> **What the task requires**
Please repeat the rows verbatim, starting at the line that contains "is (720, 1280)." and ending at the line that contains "pyautogui.click(x=288, y=12)", with both of those lines included.
___ Dataset records ___
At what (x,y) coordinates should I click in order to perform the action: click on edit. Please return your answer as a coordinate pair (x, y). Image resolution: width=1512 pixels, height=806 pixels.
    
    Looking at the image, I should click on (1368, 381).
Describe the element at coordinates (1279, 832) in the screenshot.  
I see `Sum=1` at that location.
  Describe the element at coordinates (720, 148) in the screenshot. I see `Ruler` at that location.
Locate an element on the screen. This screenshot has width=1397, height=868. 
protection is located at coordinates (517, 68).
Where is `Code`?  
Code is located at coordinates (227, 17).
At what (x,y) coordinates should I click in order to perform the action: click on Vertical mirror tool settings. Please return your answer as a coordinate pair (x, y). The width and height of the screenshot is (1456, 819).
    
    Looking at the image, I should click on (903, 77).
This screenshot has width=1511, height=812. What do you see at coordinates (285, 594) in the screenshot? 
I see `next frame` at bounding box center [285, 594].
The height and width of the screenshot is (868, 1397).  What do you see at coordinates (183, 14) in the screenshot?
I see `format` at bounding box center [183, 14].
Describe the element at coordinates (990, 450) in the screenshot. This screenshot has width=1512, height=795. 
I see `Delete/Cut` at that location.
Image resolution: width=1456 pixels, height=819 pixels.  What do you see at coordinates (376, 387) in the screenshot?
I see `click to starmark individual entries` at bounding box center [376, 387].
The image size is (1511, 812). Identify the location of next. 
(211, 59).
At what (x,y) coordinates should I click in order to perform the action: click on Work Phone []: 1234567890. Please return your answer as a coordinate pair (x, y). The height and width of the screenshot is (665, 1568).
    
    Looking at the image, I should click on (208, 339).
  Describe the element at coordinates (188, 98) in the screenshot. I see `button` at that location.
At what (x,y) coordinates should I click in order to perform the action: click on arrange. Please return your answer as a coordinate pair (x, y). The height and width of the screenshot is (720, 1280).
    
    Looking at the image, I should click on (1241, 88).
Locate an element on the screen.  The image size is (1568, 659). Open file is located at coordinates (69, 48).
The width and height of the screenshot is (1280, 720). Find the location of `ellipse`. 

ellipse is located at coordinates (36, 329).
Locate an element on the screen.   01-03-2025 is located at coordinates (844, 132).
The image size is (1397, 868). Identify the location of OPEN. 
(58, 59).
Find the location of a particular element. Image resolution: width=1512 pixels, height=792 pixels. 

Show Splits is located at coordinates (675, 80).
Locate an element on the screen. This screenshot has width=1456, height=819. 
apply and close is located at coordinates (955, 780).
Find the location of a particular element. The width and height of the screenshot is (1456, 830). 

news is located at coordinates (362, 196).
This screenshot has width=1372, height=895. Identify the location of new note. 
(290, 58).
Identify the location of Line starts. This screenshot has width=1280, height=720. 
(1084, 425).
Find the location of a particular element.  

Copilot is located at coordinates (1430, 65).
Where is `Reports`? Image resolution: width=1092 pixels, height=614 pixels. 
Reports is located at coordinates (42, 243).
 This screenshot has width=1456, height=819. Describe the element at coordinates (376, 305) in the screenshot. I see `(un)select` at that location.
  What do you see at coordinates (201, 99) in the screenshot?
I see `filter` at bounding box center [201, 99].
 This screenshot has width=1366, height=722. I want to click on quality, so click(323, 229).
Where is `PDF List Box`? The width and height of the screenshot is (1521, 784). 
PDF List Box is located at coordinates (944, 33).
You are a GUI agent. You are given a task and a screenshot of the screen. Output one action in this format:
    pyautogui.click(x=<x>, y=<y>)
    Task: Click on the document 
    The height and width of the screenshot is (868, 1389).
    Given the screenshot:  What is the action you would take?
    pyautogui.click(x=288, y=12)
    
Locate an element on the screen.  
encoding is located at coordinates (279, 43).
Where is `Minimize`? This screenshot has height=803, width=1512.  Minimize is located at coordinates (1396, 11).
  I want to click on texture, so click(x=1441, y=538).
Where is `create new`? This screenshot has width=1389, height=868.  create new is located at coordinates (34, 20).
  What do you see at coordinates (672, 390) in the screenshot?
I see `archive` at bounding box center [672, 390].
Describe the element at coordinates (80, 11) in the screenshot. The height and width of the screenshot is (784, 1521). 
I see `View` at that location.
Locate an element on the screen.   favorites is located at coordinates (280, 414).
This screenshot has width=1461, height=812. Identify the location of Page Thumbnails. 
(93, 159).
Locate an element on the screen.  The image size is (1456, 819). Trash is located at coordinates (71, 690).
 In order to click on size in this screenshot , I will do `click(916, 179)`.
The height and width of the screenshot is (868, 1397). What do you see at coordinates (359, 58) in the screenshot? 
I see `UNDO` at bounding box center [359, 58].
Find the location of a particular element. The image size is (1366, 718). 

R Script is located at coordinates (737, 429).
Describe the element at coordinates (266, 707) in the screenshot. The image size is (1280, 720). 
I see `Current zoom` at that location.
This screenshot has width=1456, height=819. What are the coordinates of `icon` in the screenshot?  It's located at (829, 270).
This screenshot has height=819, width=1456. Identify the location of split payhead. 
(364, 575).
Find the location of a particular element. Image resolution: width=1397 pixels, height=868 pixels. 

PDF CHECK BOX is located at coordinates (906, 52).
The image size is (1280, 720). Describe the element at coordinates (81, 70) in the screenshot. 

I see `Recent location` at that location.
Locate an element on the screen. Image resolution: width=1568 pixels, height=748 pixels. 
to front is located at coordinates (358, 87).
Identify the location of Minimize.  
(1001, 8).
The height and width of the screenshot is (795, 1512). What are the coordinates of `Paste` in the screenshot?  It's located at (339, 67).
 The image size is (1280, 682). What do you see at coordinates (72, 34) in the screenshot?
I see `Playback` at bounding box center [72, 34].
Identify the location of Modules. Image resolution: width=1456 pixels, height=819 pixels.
___
> **Correct result**
At what (x,y) coordinates should I click in order to perform the action: click on arrange. Please return your answer as a coordinate pair (x, y). The height and width of the screenshot is (720, 1280).
    
    Looking at the image, I should click on (1241, 88).
Locate an element on the screen.  The image size is (1568, 659). Open file is located at coordinates (69, 48).
The width and height of the screenshot is (1280, 720). Find the location of `ellipse`. 

ellipse is located at coordinates (36, 329).
Locate an element on the screen.   01-03-2025 is located at coordinates (844, 132).
The image size is (1397, 868). Identify the location of OPEN. 
(58, 59).
Find the location of a particular element. Image resolution: width=1512 pixels, height=792 pixels. 

Show Splits is located at coordinates (675, 80).
Locate an element on the screen. This screenshot has width=1456, height=819. 
apply and close is located at coordinates (955, 780).
Find the location of a particular element. The width and height of the screenshot is (1456, 830). 

news is located at coordinates (362, 196).
This screenshot has width=1372, height=895. Identify the location of new note. 
(290, 58).
Identify the location of Line starts. This screenshot has width=1280, height=720. 
(1084, 425).
Find the location of a particular element.  

Copilot is located at coordinates (1430, 65).
Where is `Reports`? Image resolution: width=1092 pixels, height=614 pixels. 
Reports is located at coordinates (42, 243).
 This screenshot has width=1456, height=819. Describe the element at coordinates (376, 305) in the screenshot. I see `(un)select` at that location.
  What do you see at coordinates (201, 99) in the screenshot?
I see `filter` at bounding box center [201, 99].
 This screenshot has width=1366, height=722. I want to click on quality, so click(323, 229).
Where is `PDF List Box`? The width and height of the screenshot is (1521, 784). 
PDF List Box is located at coordinates (944, 33).
You are a GUI agent. You are given a task and a screenshot of the screen. Output one action in this format:
    pyautogui.click(x=<x>, y=<y>)
    Task: Click on the document 
    The height and width of the screenshot is (868, 1389).
    Given the screenshot:  What is the action you would take?
    pyautogui.click(x=288, y=12)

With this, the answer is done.